Task details = Rewrite every line from the one containing "You are a GUI" down to the last line as a numbered list, dropping blank lines. Leave the pictures out of the answer.

Provided records =

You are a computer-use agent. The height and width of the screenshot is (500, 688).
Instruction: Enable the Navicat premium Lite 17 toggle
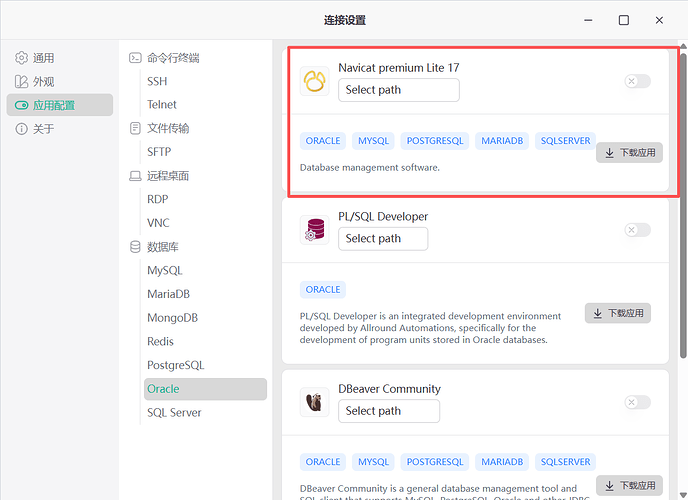pos(637,81)
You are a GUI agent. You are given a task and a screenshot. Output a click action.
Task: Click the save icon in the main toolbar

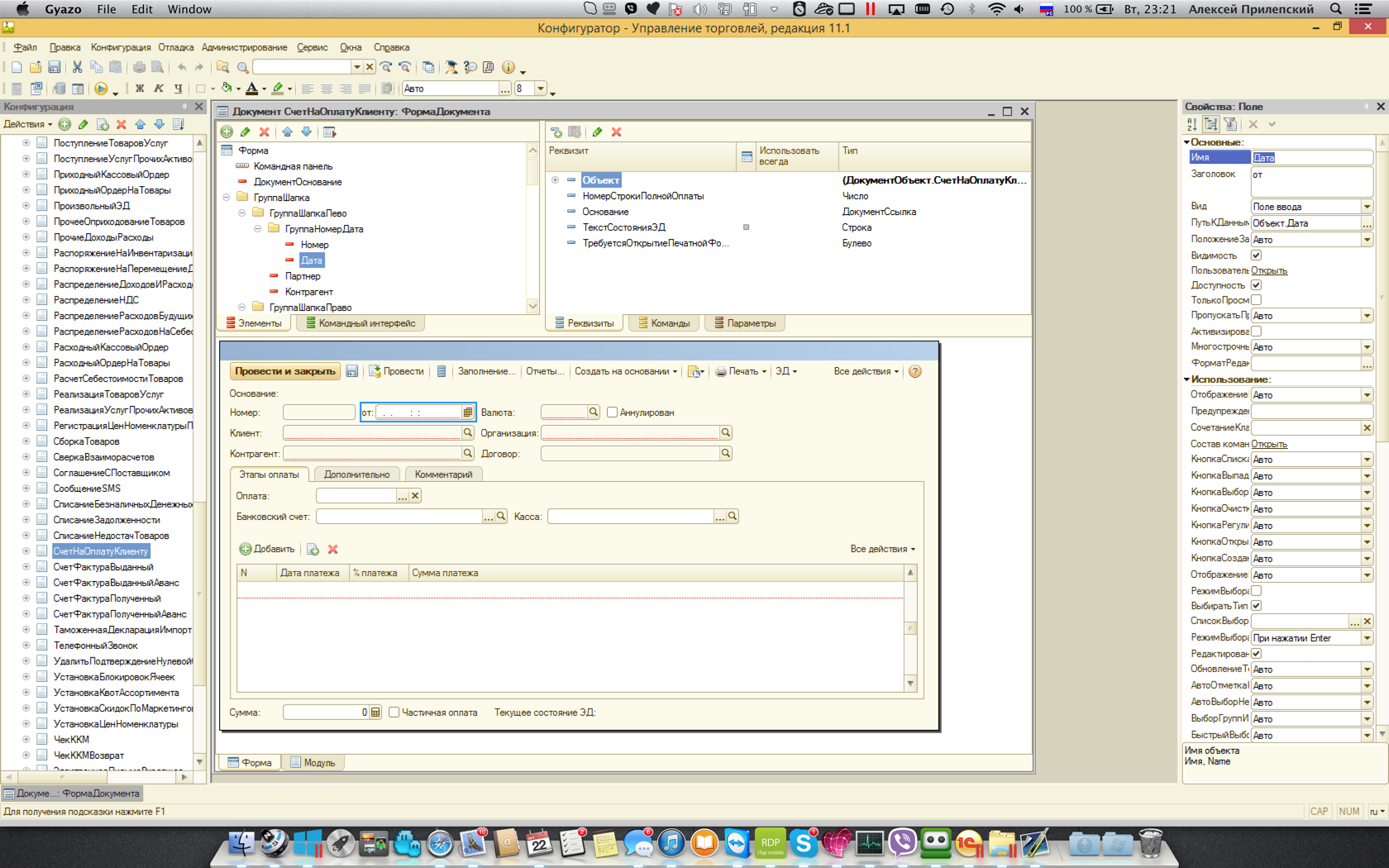(x=54, y=67)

Written answer =
1. You are a GUI agent. You are given a task and a screenshot. Output a click action.
2. Task: Click the save icon in the main toolbar
3. (x=54, y=67)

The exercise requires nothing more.